PROBLEM STATEMENT –
Write out each entry below exactly. Do not include the images.

(RECORDS PROVIDED begins)

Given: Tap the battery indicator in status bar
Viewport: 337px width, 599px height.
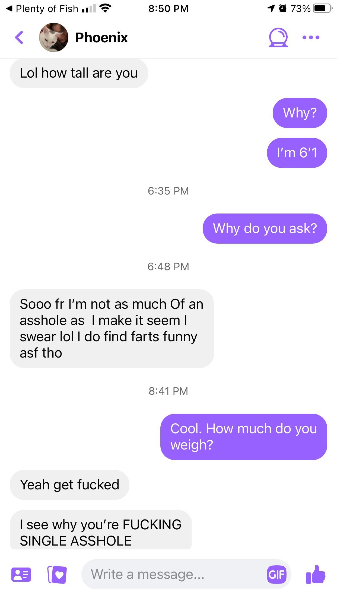Looking at the screenshot, I should point(322,9).
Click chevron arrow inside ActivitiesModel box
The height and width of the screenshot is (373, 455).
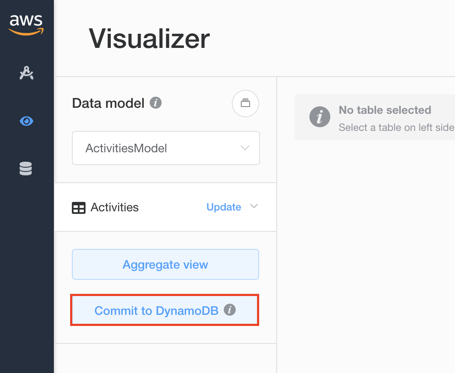point(245,148)
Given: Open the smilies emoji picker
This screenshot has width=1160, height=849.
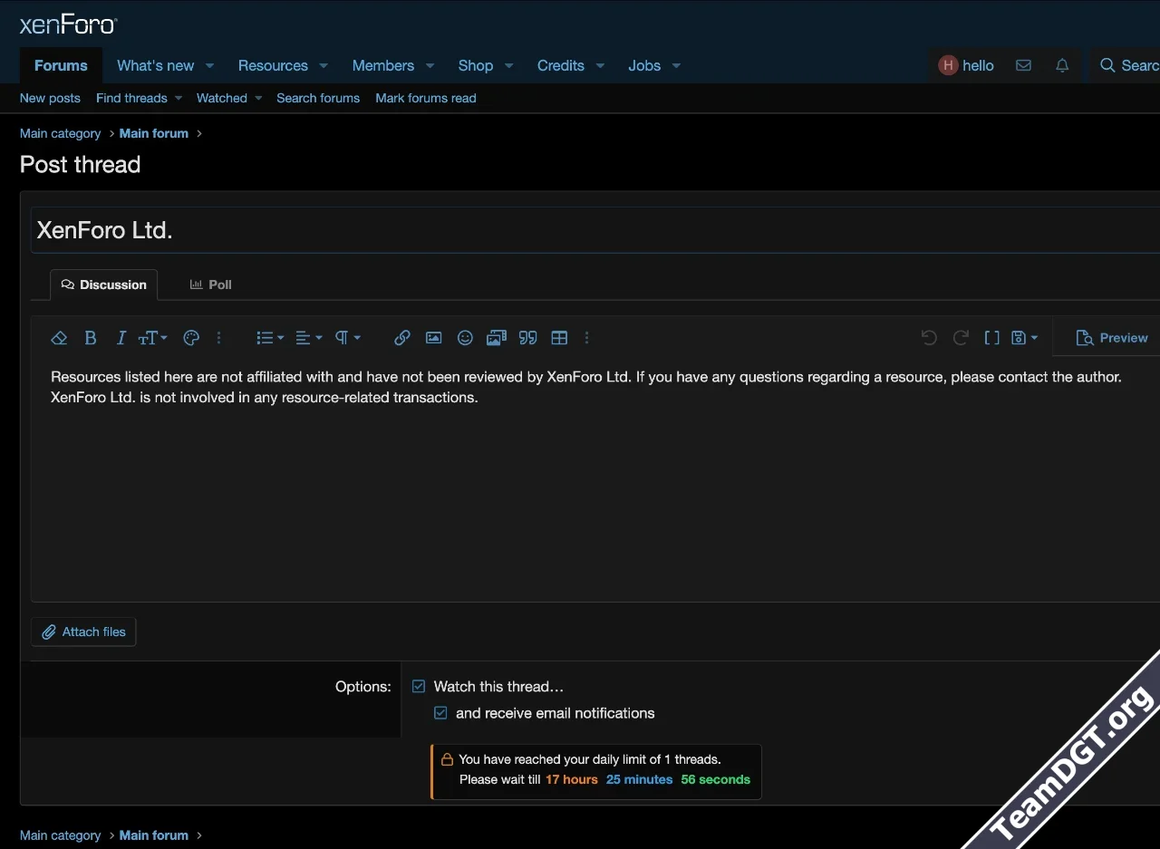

(RECORDS PROVIDED ends)

EXERCISE RESULT –
Given: Tap the battery indicator in status bar
Viewport: 337px width, 599px height.
Looking at the screenshot, I should point(322,9).
Click chevron arrow inside ActivitiesModel box
The height and width of the screenshot is (373, 455).
point(245,148)
Given: Open the smilies emoji picker
This screenshot has width=1160, height=849.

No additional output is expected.